Declining productivity, relatively dry pipeline for new drugs, increasing penetration of generics and margin pressures have been leading to lower profitability for global pharmaceutical companies. This trend is expected to further intensify going forward into the future. This has forced companies to continuously adapt their cost structures, as exemplified by major multi-billion cost cutting/restructuring projects in many major pharmaceutical companies, as announced most recently.

The pharmaceutical industry is fundamentally re-evaluating the make-up of its value chain, differentiating clearly between core capabilities and those that could be potentially outsourced. Within R&D, particularly pre-clinical and discovery seem to be representing potential outsourcing opportunities, also driven by huge cost differences. In the future, the pharmaceutical industry will be forced to capture the increasing benefits from emerging countries, particularly given the longterm benefit from matching better its global work force footprint to the future geographic distribution of revenues.
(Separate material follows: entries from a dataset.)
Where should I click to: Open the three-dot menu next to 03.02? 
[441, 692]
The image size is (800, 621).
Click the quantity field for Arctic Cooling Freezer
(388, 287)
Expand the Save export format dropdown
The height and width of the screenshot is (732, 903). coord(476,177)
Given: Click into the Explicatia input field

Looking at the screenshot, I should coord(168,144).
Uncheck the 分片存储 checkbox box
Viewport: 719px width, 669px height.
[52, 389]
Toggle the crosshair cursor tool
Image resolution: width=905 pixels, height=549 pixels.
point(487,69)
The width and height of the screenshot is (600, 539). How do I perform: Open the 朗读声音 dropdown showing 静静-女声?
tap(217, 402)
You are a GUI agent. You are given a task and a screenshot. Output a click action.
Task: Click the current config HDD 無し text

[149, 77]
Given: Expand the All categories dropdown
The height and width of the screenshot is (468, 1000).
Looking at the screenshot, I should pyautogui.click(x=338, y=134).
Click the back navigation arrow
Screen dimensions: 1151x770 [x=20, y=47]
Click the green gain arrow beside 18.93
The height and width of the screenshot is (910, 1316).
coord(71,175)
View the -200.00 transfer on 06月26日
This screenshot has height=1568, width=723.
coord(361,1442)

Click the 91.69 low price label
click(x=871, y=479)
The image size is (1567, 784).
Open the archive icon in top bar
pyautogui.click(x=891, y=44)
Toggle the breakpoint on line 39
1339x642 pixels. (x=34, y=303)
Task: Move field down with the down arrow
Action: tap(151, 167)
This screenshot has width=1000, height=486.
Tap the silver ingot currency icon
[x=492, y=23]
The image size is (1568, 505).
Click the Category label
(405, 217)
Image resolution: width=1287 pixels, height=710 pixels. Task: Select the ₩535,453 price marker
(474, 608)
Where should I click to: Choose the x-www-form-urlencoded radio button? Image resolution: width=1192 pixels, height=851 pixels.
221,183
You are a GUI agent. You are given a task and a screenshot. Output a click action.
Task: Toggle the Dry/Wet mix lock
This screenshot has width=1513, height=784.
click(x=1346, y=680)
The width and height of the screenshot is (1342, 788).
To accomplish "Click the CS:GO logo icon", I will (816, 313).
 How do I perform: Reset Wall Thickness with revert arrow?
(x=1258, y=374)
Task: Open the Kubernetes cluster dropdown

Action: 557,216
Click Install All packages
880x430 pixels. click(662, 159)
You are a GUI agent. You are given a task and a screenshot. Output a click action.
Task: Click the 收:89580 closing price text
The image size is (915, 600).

Many key success factors for pharmaceutical R&D apply equally to all phases, such as the availability of highly skilled English speaking staff, adherence to quality and compliance, flexibility and agility given significant attrition, costs per unit (related for example to activity, FTEs, patients) and tight project management. In addition, exploratory R&D also requires IP protection, trained/ experienced scientists/ researchers, speed of learning/ know-how development, access to academia/ basic research labs, as well as access to funding whether public or private. In case of confirmatory R&D, the key success factors are driven by fast access to patients, local regulations for animal/ clinical studies, overall speed for critical path activities, e.g. data analysis upon database lock of clinical trials, access to product approval regulators and cost/benefit assessment agencies in key markets as well as strength of relationships with medical opinion leaders driving product adoption through international and national guidelines.

Pharmaceutical companies need to decide on their geographic footprint by assessing the various locations rigorously against the suggested key success factors. In addition, we suggest differentiating outsourcing decisions by activity type (differentiating ongoing/ repetitive tasks from projects) and outsourcing option (off-shoring leading to a strategic cost advantage vs. outsourcing within US/ EU/ Japan). Near and offshoring seems to be equally driven by unit cost advantages, e.g. animal studies, as well as critical resource access, e.g. patients meeting clinical trial inclusion criteria, experienced medicinal chemists.

It is a foregone conclusion that pharmaceutical and biotech companies need to relook at their business models if they have to successfully compete in the new environment. Contract manufacturing was just the tip of the iceberg. If companies have to be really successful and optimize their operations for better business results, they need to revamp their R&D process and capture the opportunity presented by emerging economies. Price realizations that the pharma companies have got used to may be a thing of the past, especially with focus on reducing final cost of dose by payers and governments even in the developed world. Off-shoring contract research (and manufacturing) services are therefore an opportunity to not just save costs tactically for the short term, but also a strategic move to improve productivity and develop further capabilities, while also moving closer to the future healthcare customers in developing markets.